Als noch Acts wie Freundeskreis oder Blumentopf in der Szene Stars waren, dachten die Nachwuchsrapper im Jugendzentrum noch nicht, „Ich fick Deine Mutter“ gehört zum Rap-Standard-Repertoire.
Aber warum sind gewaltverherrlichende, sexistische, rassistische Rap-Texte so erfolgreich?
Ich glaube, es spricht eine gewisse Gaffer-Mentalität daraus: Alle regen sich auf, hören aber immer und immer wieder zu. Und bietet solche Musik ein Ausbrechen aus dem eigenen, engen Horizont. Der kleine Bankazubi denkt sich vielleicht die Beschimpfungen, die sein HipHop-Star sich auf der Bühne auszusprechen traut. Die mediale Öffentlichkeit tut ein Übriges: Skandale bringen Schlagzeilen, Schlagzeilen bringen Verkaufszahlen, und den Plattenfirmen geht es am Ende immer ums Geld.
Hast Du eine Idee, warum oft auch Jugendliche mit Migrationshintergrund rassistische Musik wie Fler hören, die sich eigentlich gegen sie selbst richtet?
Wenn ich sie frage, sagen sie meist: Der Sound gefällt mir. Fler hört man doch überall, der ist doch gar nicht rechts. Aber ich glaube, es ist auch der Geusen-Effekt: Wenn ich mir die schlimmsten Beleidigungen, die ich zu hören kriege, selbst aneigne, ist es nicht mehr so schlimm und ich bleibe Herr der Lage. Wie Schwarze, die sich „Nigger“ nennen.
Was meinst Du, kann man diesem erschreckenden Trend zu mehr Menschenfeindlichkeit im HipHop entgegen setzen?
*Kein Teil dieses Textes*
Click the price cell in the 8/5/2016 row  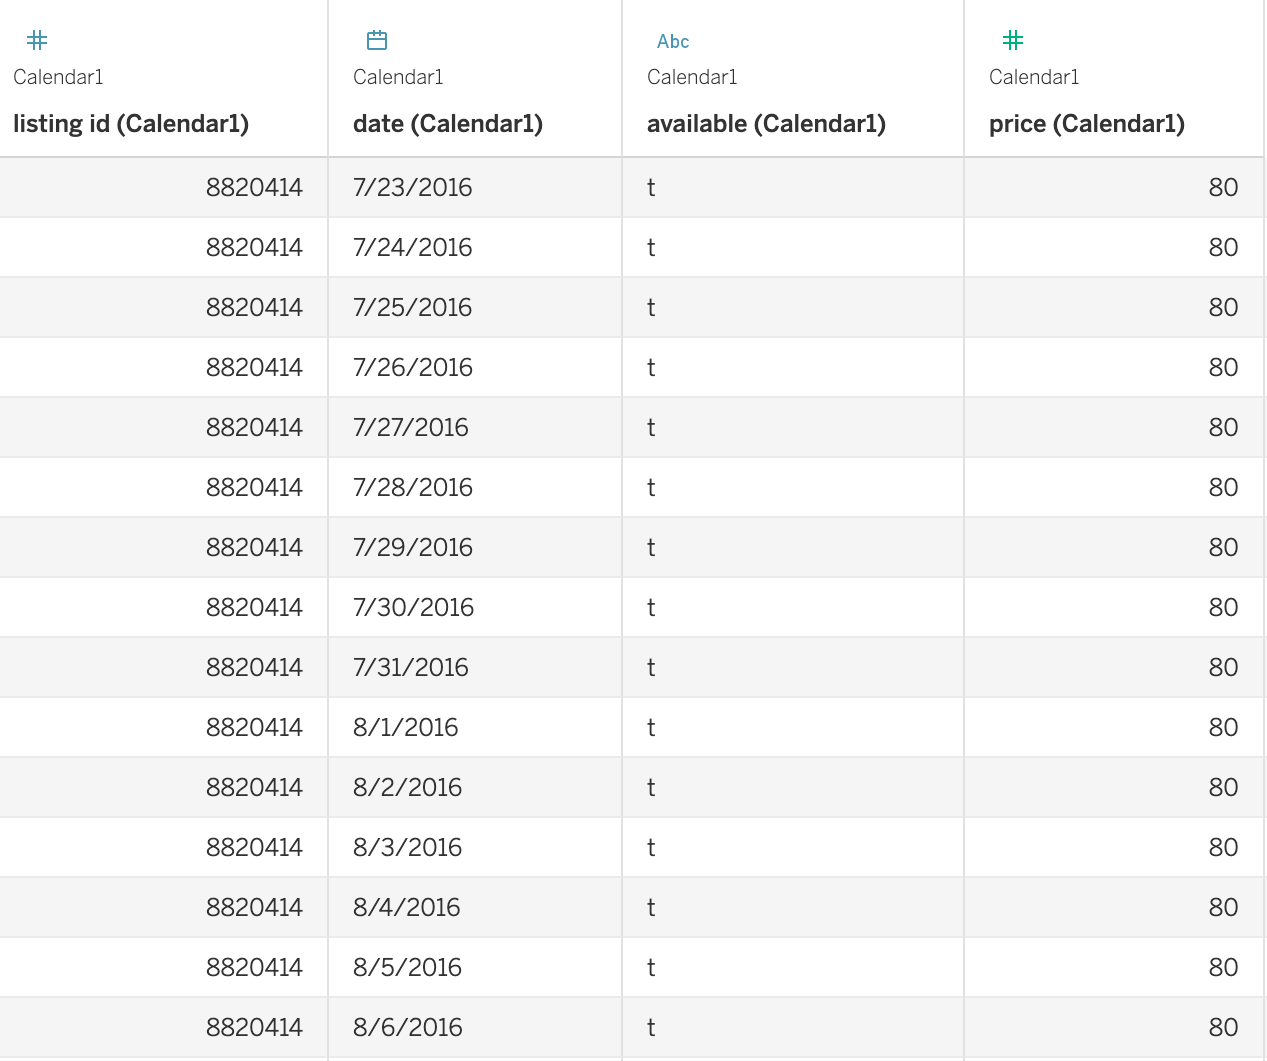[1223, 967]
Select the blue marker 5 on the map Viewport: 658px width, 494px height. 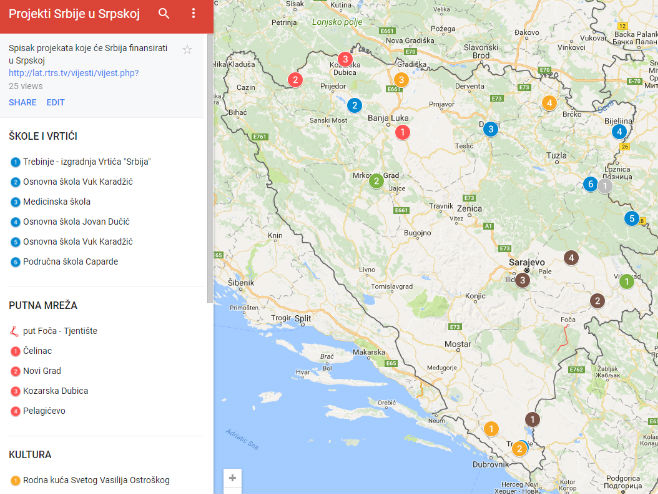(631, 218)
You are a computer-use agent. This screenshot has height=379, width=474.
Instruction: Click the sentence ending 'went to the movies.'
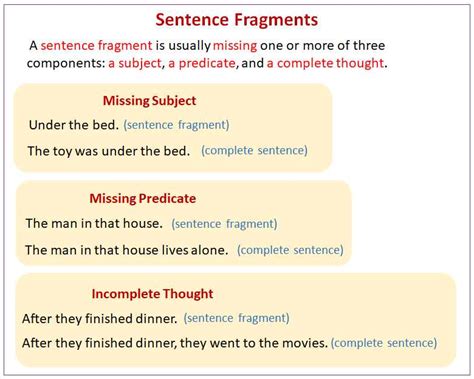click(175, 343)
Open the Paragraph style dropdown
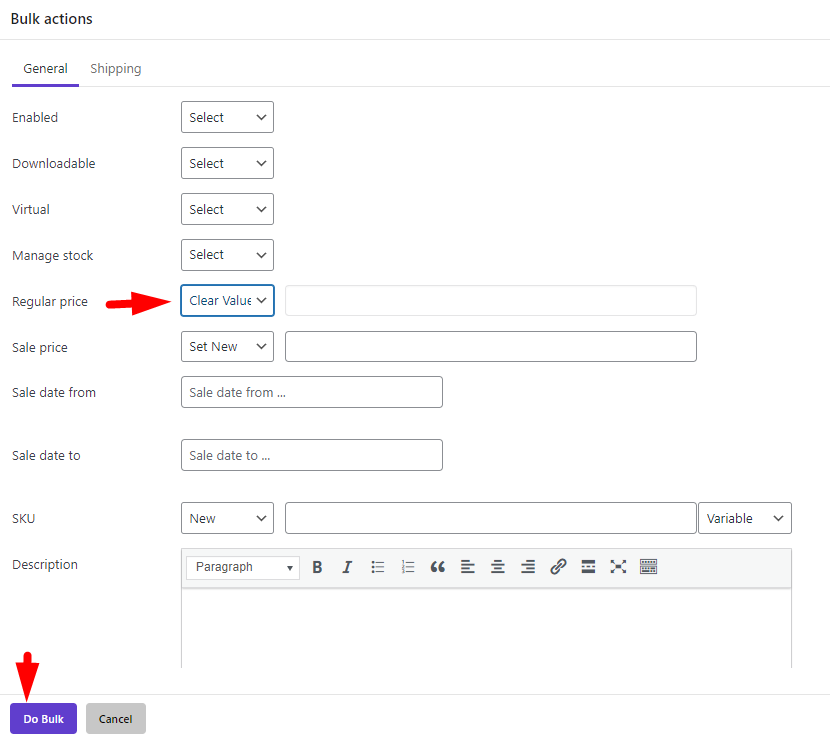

Das ist schwer. Verbote sind in Zeiten des Internet kaum mehr durchzusetzen, werden auch nicht durchgesetzt und beenden ja auch höchstens das Problem der leichten Kontaktaufnahme. Plattenfirmen könnten musikalisch etwas dagegen setzen, kredible HipHop-Künstler mit positiven Botschaften fördern. Aber auch selbst dann ist es schwer in einer Zeit, in der vielen Eltern nicht nur egal ist, welche Musik ihre Kinder hören, sondern auch, was sie sonst tun.